Die Entscheidung gegen Beck spricht dafür, dass er Philipp Lahm in erster Linie auf der rechten Abwehrseite einzusetzen gedenkt, was schlecht ist für HSV-Profi Jerome Boateng, der nun voraussichtlich nur der Ersatz für den DFB-Kapitän sein wird.
Letztlich bleibt die Beck-Personalie aber nur eine kleine Episode angesichts der Entscheidungen, die Löw bald noch treffen muss - davon viele kurzfristig. Wohl noch nie in der glorreichen deutschen WM-Geschichte geht ein Trainer mit so vielen Fragezeichen und Unwägbarkeiten in ein Turnier. Um den maximal möglichen Erfolg zu erreichen, muss er täglich wie ein Seismograf die Erschütterungen seiner Mannschaft aufnehmen, interpretieren und Entscheidungen treffen. Die elf Spieler, die am 13. Juni gegen Australien antreten dürfen, sind nur in Besitz einer Kurzzeit-Einsatzgarantie.

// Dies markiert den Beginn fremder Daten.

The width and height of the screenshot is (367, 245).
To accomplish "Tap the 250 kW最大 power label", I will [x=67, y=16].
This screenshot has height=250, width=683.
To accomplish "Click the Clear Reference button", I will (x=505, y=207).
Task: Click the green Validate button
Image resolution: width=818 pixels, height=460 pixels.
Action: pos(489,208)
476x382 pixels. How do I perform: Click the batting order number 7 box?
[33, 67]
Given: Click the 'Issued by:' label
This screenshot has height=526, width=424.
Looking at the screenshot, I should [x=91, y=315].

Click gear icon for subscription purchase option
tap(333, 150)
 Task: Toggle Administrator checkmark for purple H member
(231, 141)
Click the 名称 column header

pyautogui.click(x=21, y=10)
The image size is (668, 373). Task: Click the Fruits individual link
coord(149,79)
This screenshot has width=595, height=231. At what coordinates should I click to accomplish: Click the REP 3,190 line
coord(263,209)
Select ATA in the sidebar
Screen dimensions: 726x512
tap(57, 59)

Nicht nur die Spieler stehen deshalb unter Erfolgsdruck, sondern besonders auch Löw. Er kann sein Team nicht wie einige Vorgänger einfach spielen lassen, er muss als "mitspielender Coach" permanent eingreifen. Seine schwierigsten Prüfungen stehen ihm deshalb erst noch bevor.